What is expected: Copy out again, unchanged, the listing below from the line that has "Image resolution: width=972" through the line that has "Open the 直接行政审批任务公示 tab".

Data to use:
++++++++

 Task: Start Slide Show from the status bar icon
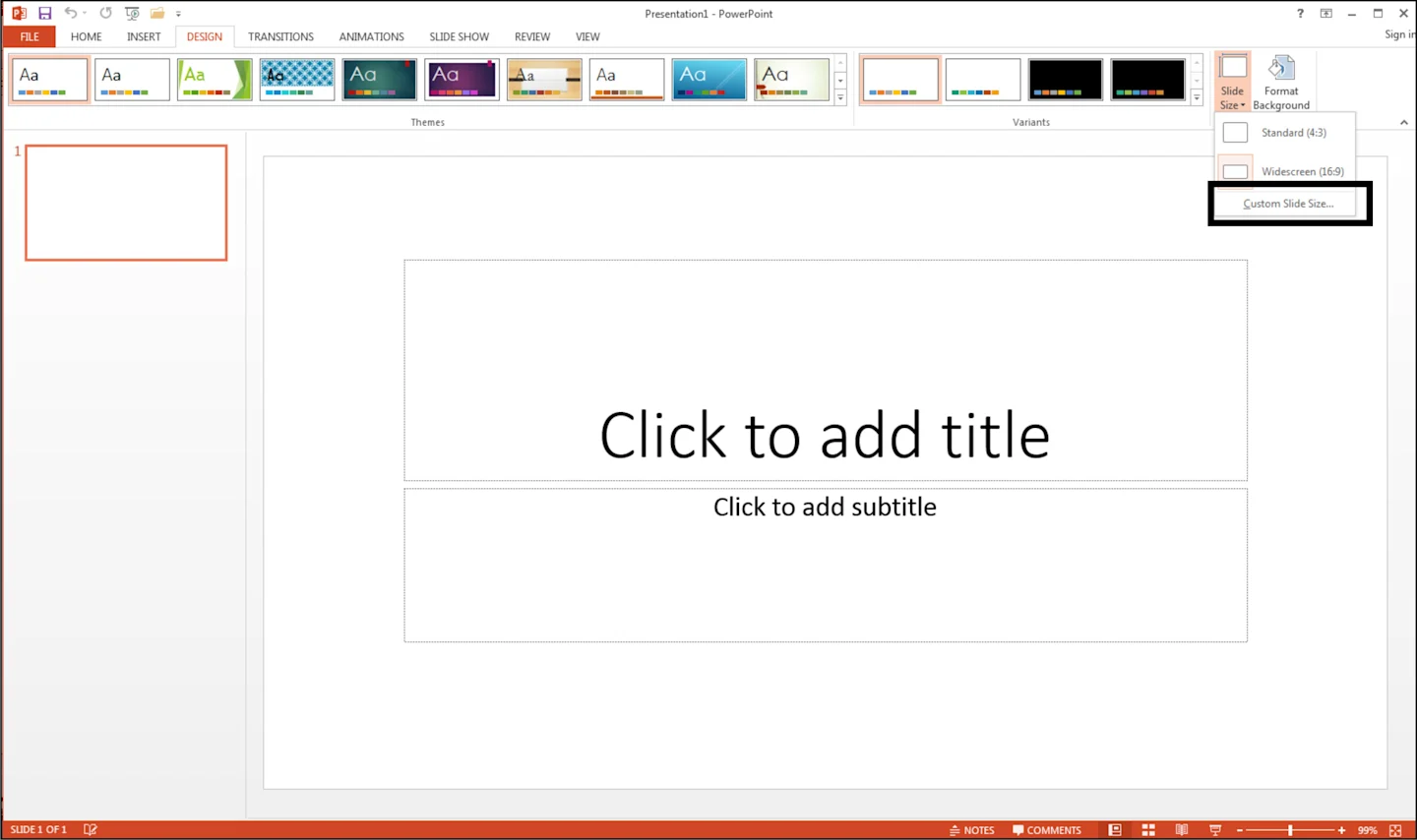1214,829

++++++++

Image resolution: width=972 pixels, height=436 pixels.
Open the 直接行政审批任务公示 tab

++++++++

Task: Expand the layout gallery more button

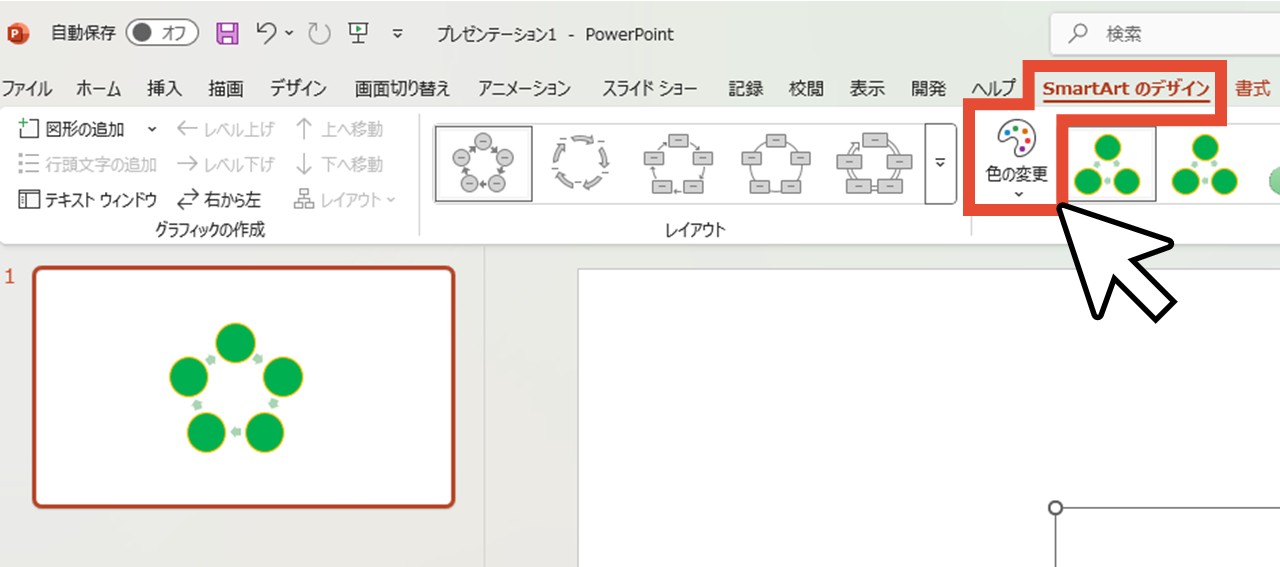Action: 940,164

++++++++

Task response:
Image resolution: width=972 pixels, height=436 pixels.
Open the 直接行政审批任务公示 tab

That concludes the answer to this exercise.